この歳になって泣けるとは、この村は良い証だ。
そんな場違いな考えを振りきって
「気に病んではいけません。第一から第二への移行はすぐなのですから」
「……わかって、わかっております、それでも悔やみきれないのです」
本当に良い人。
どうにかしてやりたかったが、彼女には第二段階に移行されては成す術がない。
第二段階は処分するしかないのが現状。
「彼は何処に?」
質問に首を振り
「分かりません。
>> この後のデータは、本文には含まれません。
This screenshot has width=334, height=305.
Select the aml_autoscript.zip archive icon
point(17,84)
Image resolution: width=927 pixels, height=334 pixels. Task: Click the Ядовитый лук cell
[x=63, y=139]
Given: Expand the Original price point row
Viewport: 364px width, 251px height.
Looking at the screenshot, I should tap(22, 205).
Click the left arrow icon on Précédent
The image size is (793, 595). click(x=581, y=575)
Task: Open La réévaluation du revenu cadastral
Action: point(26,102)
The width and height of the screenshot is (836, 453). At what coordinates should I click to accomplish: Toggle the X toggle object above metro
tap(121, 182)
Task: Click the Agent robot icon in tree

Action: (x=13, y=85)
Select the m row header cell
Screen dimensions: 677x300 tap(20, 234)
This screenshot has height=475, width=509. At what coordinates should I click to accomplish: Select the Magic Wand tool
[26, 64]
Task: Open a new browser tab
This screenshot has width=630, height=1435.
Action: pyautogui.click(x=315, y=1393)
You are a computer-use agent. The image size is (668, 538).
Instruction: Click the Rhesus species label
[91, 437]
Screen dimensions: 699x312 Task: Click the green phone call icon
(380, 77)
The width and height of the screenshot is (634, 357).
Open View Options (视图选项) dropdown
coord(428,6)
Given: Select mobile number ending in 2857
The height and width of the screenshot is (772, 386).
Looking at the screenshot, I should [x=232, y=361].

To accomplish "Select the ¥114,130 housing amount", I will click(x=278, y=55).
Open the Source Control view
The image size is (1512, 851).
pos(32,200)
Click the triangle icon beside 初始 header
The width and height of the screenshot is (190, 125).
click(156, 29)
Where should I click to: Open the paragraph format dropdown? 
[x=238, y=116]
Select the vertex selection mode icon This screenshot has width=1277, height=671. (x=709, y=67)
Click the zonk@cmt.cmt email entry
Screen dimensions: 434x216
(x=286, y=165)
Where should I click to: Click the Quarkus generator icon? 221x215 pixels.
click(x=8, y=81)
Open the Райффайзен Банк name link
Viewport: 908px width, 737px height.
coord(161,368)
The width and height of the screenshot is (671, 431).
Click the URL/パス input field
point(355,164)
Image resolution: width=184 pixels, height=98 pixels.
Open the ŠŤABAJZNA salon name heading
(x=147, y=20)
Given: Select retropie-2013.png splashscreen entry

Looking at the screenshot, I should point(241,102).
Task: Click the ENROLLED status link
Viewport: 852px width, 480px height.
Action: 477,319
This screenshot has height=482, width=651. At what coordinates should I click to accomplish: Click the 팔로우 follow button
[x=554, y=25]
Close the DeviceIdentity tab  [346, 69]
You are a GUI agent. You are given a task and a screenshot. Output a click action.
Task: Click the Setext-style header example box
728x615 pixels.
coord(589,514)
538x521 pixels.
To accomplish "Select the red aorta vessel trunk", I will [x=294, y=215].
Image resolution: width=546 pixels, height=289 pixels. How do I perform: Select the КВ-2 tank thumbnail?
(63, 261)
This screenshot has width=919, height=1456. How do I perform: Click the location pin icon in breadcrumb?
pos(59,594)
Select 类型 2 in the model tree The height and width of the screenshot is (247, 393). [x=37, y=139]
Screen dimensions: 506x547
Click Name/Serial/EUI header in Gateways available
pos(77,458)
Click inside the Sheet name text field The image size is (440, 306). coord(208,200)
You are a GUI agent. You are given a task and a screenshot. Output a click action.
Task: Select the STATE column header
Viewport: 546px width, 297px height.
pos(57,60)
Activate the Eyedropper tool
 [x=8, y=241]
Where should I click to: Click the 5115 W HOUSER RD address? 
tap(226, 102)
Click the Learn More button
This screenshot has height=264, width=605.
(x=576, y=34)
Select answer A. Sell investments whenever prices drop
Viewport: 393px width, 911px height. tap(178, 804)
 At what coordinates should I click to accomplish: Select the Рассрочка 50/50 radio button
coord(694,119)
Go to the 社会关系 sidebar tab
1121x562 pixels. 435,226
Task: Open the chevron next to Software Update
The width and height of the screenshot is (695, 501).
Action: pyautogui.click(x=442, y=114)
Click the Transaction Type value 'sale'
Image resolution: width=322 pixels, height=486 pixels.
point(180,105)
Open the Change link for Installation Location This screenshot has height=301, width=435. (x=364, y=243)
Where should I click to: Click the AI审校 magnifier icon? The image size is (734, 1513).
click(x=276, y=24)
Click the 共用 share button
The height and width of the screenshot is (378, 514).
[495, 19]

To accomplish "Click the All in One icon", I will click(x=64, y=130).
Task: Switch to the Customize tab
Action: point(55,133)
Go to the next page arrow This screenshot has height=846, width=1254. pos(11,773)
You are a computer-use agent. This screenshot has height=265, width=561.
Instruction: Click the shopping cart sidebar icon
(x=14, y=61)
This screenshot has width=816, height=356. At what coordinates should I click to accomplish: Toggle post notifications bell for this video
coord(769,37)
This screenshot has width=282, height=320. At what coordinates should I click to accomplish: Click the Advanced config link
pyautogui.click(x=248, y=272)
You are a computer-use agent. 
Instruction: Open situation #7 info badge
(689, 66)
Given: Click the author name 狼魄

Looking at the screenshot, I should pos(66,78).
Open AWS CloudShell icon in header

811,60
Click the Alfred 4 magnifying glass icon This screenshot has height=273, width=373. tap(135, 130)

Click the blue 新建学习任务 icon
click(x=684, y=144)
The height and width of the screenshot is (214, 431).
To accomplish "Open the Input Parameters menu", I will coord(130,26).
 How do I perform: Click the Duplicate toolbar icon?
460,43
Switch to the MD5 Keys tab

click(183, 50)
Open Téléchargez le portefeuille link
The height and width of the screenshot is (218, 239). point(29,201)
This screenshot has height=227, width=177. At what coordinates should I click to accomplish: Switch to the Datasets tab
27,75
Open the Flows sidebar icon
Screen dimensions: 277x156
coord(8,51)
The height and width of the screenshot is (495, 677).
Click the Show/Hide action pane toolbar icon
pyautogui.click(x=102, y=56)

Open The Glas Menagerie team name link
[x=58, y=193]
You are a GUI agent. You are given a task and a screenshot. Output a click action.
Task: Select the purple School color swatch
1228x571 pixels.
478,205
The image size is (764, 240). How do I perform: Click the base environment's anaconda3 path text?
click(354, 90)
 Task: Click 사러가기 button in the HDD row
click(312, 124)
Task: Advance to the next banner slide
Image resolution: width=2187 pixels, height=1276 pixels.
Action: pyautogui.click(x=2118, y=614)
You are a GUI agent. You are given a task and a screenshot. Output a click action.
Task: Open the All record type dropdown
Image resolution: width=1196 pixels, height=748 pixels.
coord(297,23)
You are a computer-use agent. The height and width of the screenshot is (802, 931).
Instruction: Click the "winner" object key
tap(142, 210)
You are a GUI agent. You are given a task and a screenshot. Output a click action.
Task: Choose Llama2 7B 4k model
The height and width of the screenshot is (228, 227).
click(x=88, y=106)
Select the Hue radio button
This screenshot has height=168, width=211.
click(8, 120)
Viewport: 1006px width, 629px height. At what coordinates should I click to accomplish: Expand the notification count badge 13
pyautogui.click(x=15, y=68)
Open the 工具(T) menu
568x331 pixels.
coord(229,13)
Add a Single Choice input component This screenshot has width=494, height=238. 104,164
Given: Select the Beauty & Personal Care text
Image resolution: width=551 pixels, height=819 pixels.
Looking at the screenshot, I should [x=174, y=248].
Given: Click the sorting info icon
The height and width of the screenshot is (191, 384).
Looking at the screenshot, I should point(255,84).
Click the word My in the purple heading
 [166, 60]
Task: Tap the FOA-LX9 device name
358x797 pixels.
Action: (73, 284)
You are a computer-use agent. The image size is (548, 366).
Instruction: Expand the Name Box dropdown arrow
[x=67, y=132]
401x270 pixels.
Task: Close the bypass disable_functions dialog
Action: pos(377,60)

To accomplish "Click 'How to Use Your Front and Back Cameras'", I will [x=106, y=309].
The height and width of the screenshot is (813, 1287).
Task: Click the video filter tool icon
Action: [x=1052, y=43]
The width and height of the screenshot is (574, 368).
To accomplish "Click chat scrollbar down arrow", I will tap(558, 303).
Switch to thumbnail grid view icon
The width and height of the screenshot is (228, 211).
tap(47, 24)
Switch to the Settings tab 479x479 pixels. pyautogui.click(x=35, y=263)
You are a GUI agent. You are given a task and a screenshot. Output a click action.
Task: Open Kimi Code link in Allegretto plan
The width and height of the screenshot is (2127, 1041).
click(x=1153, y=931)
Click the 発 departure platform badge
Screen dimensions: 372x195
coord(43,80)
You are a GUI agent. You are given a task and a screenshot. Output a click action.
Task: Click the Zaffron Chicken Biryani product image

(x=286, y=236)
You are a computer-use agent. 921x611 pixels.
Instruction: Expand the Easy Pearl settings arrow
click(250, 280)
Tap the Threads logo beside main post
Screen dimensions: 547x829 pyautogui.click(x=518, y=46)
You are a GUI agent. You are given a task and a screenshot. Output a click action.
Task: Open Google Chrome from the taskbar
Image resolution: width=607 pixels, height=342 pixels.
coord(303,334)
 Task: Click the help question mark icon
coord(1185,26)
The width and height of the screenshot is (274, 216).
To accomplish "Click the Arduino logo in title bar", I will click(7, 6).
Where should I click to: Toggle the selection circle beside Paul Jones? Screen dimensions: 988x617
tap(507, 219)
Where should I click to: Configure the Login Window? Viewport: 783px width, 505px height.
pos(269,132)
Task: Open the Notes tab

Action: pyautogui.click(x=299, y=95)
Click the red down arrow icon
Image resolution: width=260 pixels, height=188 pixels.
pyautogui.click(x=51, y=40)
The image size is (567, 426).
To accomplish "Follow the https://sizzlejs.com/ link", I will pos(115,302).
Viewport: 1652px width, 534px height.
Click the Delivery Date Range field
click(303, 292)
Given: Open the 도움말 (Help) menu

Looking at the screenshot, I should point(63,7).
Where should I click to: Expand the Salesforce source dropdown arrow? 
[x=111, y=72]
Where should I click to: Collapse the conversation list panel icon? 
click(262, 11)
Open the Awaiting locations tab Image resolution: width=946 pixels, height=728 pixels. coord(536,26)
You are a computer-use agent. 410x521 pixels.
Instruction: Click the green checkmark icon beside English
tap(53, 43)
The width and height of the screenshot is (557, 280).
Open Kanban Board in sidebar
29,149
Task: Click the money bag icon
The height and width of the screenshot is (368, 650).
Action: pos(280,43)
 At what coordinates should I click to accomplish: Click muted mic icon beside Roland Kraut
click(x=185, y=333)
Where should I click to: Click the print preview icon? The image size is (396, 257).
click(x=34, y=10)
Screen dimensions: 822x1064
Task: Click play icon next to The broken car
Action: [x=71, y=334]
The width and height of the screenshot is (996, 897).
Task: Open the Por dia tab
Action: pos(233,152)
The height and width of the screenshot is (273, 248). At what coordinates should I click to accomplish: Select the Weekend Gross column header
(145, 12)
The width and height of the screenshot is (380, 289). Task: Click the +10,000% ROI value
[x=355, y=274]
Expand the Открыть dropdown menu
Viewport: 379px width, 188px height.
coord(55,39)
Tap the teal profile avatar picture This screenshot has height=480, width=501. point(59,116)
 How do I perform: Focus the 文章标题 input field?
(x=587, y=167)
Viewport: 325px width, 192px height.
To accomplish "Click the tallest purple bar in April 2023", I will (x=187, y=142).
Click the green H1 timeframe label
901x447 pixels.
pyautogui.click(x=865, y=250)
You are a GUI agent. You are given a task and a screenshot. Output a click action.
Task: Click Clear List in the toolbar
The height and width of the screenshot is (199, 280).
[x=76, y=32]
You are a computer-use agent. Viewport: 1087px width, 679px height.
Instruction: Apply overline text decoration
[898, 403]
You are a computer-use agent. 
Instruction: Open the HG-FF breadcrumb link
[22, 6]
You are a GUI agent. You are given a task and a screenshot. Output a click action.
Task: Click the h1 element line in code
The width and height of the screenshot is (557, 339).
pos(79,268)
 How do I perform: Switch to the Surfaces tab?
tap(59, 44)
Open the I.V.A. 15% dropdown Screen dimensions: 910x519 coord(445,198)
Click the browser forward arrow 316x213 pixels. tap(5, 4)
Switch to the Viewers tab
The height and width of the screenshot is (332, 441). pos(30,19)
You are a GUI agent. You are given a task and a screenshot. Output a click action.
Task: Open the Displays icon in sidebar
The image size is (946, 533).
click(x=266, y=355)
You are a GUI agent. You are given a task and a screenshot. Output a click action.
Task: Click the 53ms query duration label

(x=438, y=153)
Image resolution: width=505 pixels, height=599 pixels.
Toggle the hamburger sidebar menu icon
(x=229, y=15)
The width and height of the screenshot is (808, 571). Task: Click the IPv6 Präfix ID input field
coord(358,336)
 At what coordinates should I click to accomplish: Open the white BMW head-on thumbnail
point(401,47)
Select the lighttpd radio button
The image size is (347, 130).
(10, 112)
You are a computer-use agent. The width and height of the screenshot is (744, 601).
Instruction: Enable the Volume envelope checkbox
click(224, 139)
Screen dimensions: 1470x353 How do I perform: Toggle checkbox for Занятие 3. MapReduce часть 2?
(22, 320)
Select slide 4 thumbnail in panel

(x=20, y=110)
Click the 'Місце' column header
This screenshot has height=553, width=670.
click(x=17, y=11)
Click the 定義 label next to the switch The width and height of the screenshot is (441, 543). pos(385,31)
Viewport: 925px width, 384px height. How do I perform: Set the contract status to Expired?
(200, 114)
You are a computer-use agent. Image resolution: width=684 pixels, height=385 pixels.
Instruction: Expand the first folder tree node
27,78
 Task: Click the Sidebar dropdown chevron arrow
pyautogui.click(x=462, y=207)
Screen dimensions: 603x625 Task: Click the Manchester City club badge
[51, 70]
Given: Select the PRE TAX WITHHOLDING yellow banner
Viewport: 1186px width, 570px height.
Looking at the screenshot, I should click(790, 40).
夜に現れるのですが、未だ誰も襲ったりしないのです」
「まだ自我が残っているのでしょう……辛いことです」
「騎士様、どうか、どうか彼をバークスを神の名の元へお救い下さい」
すがりつくように、伏して頭を地に付けた。
悲痛な思いがよく伝わってくる。
叶うのなら救ってやりたいが…
「村長殿、私は修道協会ではないので無神論者です」
そう、神など信じてどうなる。救いなどないのだ。彼ら第二段階の者たちには。
だが、せめて
「私が出来るのは苦しみから解放させることのみです」
そう告げると、踵を返してジョージアの家から出た。
その間際
「ありがとうございます」
と彼は力を絞り出して感謝を述べた。
ぎりっ、と歯を噛み締めるのが自分自身なのに驚いていた。